Work required:
Convert the lines below into a JSON list of strings, one string per line, and leave out any blank lines.

(Items from a data source)
━━━━━━━━━━

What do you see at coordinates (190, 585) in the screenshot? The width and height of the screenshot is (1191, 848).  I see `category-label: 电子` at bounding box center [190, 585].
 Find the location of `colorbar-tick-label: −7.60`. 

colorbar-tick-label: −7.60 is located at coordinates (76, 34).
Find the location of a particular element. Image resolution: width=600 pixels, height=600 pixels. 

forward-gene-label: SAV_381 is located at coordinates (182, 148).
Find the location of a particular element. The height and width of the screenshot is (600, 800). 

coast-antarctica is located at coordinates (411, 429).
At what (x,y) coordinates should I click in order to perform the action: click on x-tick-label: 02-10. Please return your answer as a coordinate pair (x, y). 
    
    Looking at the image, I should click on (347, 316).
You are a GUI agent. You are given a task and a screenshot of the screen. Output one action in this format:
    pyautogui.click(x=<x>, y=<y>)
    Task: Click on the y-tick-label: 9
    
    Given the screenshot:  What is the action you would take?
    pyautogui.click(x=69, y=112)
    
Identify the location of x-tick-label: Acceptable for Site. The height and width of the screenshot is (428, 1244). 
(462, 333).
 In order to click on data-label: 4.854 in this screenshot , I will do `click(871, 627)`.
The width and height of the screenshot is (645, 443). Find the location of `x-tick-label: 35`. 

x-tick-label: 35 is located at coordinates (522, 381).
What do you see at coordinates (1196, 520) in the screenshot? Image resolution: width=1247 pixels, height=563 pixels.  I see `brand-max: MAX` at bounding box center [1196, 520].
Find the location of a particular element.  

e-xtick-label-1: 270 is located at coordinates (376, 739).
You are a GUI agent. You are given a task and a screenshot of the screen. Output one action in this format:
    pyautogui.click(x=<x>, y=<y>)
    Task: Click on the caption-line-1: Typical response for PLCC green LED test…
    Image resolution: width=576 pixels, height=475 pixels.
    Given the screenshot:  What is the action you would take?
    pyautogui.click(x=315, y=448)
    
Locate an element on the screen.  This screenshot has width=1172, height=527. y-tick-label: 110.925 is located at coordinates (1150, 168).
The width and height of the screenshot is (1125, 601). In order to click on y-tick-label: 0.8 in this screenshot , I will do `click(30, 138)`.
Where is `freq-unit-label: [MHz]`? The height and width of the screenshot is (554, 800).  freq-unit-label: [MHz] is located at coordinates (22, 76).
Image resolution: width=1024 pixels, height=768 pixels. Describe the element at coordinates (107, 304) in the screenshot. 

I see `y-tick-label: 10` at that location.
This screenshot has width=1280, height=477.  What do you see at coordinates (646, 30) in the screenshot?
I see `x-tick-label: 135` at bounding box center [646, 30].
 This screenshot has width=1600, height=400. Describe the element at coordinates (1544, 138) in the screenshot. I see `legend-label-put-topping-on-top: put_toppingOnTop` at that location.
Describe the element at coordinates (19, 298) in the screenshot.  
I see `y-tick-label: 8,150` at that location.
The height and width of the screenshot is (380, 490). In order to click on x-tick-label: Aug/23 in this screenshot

━━━━━━━━━━

Your response:
[
  "What do you see at coordinates (190, 585) in the screenshot? The width and height of the screenshot is (1191, 848).  I see `category-label: 电子` at bounding box center [190, 585].",
  " Find the location of `colorbar-tick-label: −7.60`. ",
  "colorbar-tick-label: −7.60 is located at coordinates (76, 34).",
  "Find the location of a particular element. Image resolution: width=600 pixels, height=600 pixels. ",
  "forward-gene-label: SAV_381 is located at coordinates (182, 148).",
  "Find the location of a particular element. The height and width of the screenshot is (600, 800). ",
  "coast-antarctica is located at coordinates (411, 429).",
  "At what (x,y) coordinates should I click in order to perform the action: click on x-tick-label: 02-10. Please return your answer as a coordinate pair (x, y). ",
  "    Looking at the image, I should click on (347, 316).",
  "You are a GUI agent. You are given a task and a screenshot of the screen. Output one action in this format:",
  "    pyautogui.click(x=<x>, y=<y>)",
  "    Task: Click on the y-tick-label: 9",
  "    Given the screenshot:  What is the action you would take?",
  "    pyautogui.click(x=69, y=112)",
  "Identify the location of x-tick-label: Acceptable for Site. The height and width of the screenshot is (428, 1244). ",
  "(462, 333).",
  " In order to click on data-label: 4.854 in this screenshot , I will do `click(871, 627)`.",
  "The width and height of the screenshot is (645, 443). Find the location of `x-tick-label: 35`. ",
  "x-tick-label: 35 is located at coordinates (522, 381).",
  "What do you see at coordinates (1196, 520) in the screenshot? Image resolution: width=1247 pixels, height=563 pixels.  I see `brand-max: MAX` at bounding box center [1196, 520].",
  "Find the location of a particular element.  ",
  "e-xtick-label-1: 270 is located at coordinates (376, 739).",
  "You are a GUI agent. You are given a task and a screenshot of the screen. Output one action in this format:",
  "    pyautogui.click(x=<x>, y=<y>)",
  "    Task: Click on the caption-line-1: Typical response for PLCC green LED test…",
  "    Image resolution: width=576 pixels, height=475 pixels.",
  "    Given the screenshot:  What is the action you would take?",
  "    pyautogui.click(x=315, y=448)",
  "Locate an element on the screen.  This screenshot has width=1172, height=527. y-tick-label: 110.925 is located at coordinates (1150, 168).",
  "The width and height of the screenshot is (1125, 601). In order to click on y-tick-label: 0.8 in this screenshot , I will do `click(30, 138)`.",
  "Where is `freq-unit-label: [MHz]`? The height and width of the screenshot is (554, 800).  freq-unit-label: [MHz] is located at coordinates (22, 76).",
  "Image resolution: width=1024 pixels, height=768 pixels. Describe the element at coordinates (107, 304) in the screenshot. ",
  "I see `y-tick-label: 10` at that location.",
  "This screenshot has width=1280, height=477.  What do you see at coordinates (646, 30) in the screenshot?",
  "I see `x-tick-label: 135` at bounding box center [646, 30].",
  " This screenshot has width=1600, height=400. Describe the element at coordinates (1544, 138) in the screenshot. I see `legend-label-put-topping-on-top: put_toppingOnTop` at that location.",
  "Describe the element at coordinates (19, 298) in the screenshot.  ",
  "I see `y-tick-label: 8,150` at that location.",
  "The height and width of the screenshot is (380, 490). In order to click on x-tick-label: Aug/23 in this screenshot"
]